Configuring the Orchestrator

Control orchestrator behavior in han.yml:

# Enable orchestrator (default) - Han manages all tools
orchestrator:
  enabled: true
  workflow:
    enabled: true
    max_steps: 20
    timeout: 300

# Or disable to use direct MCP access
orchestrator:
  enabled: false

How MCP Tools Appear in Claude Code

Once installed, MCP tools are available to Claude automatically. You can simply ask Claude to use them:

Examples:

"Create an issue for the bug we just found"
"List all open PRs that need review"
"Search for usages of the deprecated function"
"Run the tests"
"Take a screenshot of the login page"

Claude will use the appropriate MCP tool (create_issue, list_pull_requests, search_code, bun_test, browser_take_screenshot, etc.) based on your request.

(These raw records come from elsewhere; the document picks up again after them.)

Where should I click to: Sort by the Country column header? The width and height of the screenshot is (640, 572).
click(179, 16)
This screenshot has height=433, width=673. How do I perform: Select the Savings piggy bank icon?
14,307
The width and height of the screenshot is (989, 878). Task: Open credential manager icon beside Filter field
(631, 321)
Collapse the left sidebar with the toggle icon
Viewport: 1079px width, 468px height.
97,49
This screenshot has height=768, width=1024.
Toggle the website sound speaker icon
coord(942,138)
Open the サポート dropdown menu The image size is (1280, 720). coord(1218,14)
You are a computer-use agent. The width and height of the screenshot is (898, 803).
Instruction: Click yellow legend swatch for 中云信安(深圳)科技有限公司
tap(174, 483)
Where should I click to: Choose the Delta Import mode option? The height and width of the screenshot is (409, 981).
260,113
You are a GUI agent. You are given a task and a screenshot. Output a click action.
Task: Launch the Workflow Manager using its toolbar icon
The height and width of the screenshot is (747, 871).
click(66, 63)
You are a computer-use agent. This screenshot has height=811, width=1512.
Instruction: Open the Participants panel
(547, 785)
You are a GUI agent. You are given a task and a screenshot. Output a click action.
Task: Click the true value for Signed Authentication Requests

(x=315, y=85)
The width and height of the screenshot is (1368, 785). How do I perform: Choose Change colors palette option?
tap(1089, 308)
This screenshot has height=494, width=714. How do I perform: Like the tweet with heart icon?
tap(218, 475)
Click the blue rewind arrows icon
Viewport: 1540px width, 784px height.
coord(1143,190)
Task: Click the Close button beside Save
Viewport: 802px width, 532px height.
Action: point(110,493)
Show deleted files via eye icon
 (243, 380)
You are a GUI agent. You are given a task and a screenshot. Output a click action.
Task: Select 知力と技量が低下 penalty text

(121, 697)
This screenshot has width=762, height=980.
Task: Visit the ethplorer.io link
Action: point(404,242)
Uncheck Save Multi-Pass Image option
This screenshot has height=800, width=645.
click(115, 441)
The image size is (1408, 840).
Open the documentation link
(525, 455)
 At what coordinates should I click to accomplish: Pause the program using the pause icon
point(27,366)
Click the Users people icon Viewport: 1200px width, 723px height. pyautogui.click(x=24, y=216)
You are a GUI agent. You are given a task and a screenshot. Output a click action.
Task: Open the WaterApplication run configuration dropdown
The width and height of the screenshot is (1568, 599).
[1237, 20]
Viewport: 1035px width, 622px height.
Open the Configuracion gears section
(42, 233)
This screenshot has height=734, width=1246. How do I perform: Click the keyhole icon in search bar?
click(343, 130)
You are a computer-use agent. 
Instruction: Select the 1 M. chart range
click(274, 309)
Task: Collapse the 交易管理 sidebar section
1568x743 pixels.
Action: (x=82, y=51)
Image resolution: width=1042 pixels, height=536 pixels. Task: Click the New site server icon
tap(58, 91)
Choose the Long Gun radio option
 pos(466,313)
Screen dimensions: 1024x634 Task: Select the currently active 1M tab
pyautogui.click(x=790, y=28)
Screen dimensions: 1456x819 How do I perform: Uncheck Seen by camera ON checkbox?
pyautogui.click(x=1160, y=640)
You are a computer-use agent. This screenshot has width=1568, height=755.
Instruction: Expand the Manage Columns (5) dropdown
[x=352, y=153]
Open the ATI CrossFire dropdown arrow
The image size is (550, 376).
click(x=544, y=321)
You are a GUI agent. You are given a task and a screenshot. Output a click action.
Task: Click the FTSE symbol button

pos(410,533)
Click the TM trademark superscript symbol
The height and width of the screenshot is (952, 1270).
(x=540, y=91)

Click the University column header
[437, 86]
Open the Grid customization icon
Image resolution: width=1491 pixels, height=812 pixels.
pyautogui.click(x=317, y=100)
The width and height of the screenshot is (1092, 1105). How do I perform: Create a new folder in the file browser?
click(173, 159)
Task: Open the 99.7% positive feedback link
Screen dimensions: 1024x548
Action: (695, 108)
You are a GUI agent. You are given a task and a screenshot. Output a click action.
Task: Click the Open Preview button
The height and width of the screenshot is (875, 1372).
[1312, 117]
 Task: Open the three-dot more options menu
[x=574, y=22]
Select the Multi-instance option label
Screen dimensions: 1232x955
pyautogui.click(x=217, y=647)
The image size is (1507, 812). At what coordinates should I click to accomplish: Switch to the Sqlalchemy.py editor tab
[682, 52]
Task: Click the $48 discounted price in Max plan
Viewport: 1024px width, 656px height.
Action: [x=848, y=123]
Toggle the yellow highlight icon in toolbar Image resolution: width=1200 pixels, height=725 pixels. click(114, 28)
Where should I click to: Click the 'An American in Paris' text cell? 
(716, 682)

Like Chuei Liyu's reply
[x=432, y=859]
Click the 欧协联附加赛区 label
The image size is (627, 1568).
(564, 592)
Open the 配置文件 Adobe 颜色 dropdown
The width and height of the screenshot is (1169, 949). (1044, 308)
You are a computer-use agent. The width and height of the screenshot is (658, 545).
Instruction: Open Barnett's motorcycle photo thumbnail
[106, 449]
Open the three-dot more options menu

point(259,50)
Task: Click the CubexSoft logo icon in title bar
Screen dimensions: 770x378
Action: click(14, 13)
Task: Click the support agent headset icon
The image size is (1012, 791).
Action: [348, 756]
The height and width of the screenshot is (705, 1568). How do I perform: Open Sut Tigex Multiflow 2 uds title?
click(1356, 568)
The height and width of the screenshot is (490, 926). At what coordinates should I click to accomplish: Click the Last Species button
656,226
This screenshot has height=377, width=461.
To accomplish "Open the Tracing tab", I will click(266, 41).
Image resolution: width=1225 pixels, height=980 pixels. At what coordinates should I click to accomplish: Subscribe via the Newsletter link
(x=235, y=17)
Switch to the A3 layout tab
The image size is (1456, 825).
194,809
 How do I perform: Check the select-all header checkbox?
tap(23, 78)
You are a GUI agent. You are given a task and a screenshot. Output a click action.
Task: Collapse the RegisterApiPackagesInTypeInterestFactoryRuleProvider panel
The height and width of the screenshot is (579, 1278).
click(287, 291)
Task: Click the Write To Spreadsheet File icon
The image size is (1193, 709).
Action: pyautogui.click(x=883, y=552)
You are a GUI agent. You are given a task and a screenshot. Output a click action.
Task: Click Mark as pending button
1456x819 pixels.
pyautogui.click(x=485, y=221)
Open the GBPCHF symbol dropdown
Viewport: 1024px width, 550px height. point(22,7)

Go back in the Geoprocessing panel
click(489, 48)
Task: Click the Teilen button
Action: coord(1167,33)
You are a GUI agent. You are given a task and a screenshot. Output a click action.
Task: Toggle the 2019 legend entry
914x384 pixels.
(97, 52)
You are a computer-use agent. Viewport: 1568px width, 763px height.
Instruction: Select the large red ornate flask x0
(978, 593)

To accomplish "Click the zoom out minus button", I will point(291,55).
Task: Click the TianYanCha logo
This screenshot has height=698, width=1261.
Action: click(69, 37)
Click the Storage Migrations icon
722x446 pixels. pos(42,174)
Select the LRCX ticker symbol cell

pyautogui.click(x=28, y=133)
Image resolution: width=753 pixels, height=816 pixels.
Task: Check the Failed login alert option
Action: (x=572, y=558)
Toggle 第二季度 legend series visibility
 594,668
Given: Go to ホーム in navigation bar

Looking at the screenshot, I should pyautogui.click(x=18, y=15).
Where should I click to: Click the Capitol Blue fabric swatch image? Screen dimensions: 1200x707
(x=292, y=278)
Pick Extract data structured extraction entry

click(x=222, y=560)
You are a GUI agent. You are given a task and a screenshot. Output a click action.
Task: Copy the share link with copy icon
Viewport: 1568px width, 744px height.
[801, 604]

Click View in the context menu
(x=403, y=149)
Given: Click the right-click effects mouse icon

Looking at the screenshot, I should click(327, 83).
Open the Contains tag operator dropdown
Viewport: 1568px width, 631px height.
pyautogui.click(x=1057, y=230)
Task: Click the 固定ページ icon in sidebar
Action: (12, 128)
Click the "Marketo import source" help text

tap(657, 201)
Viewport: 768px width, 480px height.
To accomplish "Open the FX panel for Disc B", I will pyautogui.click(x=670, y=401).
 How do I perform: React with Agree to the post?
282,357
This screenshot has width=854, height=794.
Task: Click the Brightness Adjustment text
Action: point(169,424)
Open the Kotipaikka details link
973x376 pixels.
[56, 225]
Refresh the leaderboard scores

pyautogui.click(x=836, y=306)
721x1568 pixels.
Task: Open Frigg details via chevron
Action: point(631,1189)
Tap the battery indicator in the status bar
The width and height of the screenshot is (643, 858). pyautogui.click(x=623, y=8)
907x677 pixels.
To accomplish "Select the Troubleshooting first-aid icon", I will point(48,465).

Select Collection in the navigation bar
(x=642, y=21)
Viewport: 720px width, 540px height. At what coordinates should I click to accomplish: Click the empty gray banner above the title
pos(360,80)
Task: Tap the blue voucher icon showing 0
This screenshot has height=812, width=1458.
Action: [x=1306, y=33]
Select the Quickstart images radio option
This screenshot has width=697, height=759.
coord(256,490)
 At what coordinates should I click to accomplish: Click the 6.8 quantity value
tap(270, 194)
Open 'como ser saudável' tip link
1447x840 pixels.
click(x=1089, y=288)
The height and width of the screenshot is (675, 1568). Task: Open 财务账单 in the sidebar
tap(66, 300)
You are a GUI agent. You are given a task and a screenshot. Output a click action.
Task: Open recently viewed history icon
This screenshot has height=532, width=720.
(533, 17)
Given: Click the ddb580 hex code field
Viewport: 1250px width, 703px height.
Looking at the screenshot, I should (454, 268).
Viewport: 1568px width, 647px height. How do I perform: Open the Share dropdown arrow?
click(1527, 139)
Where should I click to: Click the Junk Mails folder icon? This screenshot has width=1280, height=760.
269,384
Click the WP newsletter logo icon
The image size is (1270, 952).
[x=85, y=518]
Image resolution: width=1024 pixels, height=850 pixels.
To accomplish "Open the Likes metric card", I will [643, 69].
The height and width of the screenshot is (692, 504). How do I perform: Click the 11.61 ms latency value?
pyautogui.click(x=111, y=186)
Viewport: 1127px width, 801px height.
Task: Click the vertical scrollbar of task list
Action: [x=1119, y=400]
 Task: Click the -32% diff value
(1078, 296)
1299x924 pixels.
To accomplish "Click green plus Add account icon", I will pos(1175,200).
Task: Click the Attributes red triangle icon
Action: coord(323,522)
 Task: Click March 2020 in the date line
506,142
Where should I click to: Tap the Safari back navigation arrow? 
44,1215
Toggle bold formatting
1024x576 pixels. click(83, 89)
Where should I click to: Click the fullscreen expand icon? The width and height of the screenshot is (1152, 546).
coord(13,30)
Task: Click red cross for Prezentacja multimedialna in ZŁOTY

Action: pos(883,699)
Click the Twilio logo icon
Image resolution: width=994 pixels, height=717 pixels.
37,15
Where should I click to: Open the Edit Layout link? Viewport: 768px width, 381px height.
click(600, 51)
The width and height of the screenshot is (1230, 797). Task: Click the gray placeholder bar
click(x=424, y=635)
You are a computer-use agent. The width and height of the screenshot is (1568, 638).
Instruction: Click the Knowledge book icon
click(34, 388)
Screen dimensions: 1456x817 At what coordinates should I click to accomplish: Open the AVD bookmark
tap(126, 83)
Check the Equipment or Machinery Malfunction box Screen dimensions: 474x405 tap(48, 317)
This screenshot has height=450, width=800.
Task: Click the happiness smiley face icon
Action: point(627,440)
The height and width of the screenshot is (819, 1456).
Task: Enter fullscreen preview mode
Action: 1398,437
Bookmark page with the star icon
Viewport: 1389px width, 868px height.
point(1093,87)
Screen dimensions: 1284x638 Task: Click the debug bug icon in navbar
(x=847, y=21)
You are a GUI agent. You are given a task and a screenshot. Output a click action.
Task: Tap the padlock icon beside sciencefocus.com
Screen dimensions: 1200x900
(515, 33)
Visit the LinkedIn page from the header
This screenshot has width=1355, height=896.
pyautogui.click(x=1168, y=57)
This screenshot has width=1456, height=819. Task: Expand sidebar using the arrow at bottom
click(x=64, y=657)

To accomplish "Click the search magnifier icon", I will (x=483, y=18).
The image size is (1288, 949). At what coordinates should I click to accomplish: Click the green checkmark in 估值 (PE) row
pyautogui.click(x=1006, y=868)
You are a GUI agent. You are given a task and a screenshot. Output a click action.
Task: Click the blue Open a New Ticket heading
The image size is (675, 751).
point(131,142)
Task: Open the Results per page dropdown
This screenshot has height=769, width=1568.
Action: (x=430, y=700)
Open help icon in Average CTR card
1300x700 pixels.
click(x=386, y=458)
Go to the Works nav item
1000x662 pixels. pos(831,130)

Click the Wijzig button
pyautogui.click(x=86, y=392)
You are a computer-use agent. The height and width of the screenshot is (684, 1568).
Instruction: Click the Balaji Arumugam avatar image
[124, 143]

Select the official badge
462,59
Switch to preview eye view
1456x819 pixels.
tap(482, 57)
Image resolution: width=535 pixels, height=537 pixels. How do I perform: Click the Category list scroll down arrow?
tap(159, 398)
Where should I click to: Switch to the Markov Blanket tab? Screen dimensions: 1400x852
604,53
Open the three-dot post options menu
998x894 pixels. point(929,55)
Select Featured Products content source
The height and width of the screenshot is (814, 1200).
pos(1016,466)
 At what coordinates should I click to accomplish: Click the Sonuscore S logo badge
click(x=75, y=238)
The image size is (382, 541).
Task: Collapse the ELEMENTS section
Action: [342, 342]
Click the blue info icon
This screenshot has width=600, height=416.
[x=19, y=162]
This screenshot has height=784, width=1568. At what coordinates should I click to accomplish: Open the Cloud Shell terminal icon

Real Example: GitHub Integration

After installing the github plugin, Claude can:

Search code across repos:

const results = await mcp.tools.search_code({
  query: 'useDeprecatedAPI language:typescript',
  owner: 'myorg'
})

Create issues with context:

await mcp.tools.create_issue({
  owner: 'myorg',
  repo: 'myrepo',
  title: 'Memory leak in useEventListener hook',
  body: '## Description\nFound memory leak...',
  labels: ['bug', 'priority:high']
})

Review pull requests:

const diff = await mcp.tools.get_pull_request_diff({
  owner: 'myorg',
  repo: 'myrepo',
  pullNumber: 123
})

Security Considerations

MCP servers can access sensitive data. Han follows these principles:

  1. Token isolation - Environment variables, never hardcoded
  2. Least privilege - Only request necessary scopes
  3. Local execution - Servers run on your machine, not in the cloud
  4. Audit trail - All MCP calls are logged

Performance

MCP calls are asynchronous and don't block Claude's reasoning:

// Claude can make multiple MCP calls in parallel
const [issues, prs, actions] = await Promise.all([
  github.list_issues({ state: 'open' }),
  github.list_pull_requests({ state: 'open' }),
  github.get_workflow_runs({ branch: 'main' })
])

Getting Started

Start with GitHub integration:

# Set your token
export GITHUB_TOKEN=ghp_your_token_here

# Install the plugin
han plugin install github

# Ask Claude to help with GitHub tasks

Then try:

  • "Create an issue for the bug we just found"
  • "List all open PRs that need review"
  • "Search for usages of the deprecated function"

Claude handles the API calls, authentication, and data formatting. You just describe what you want.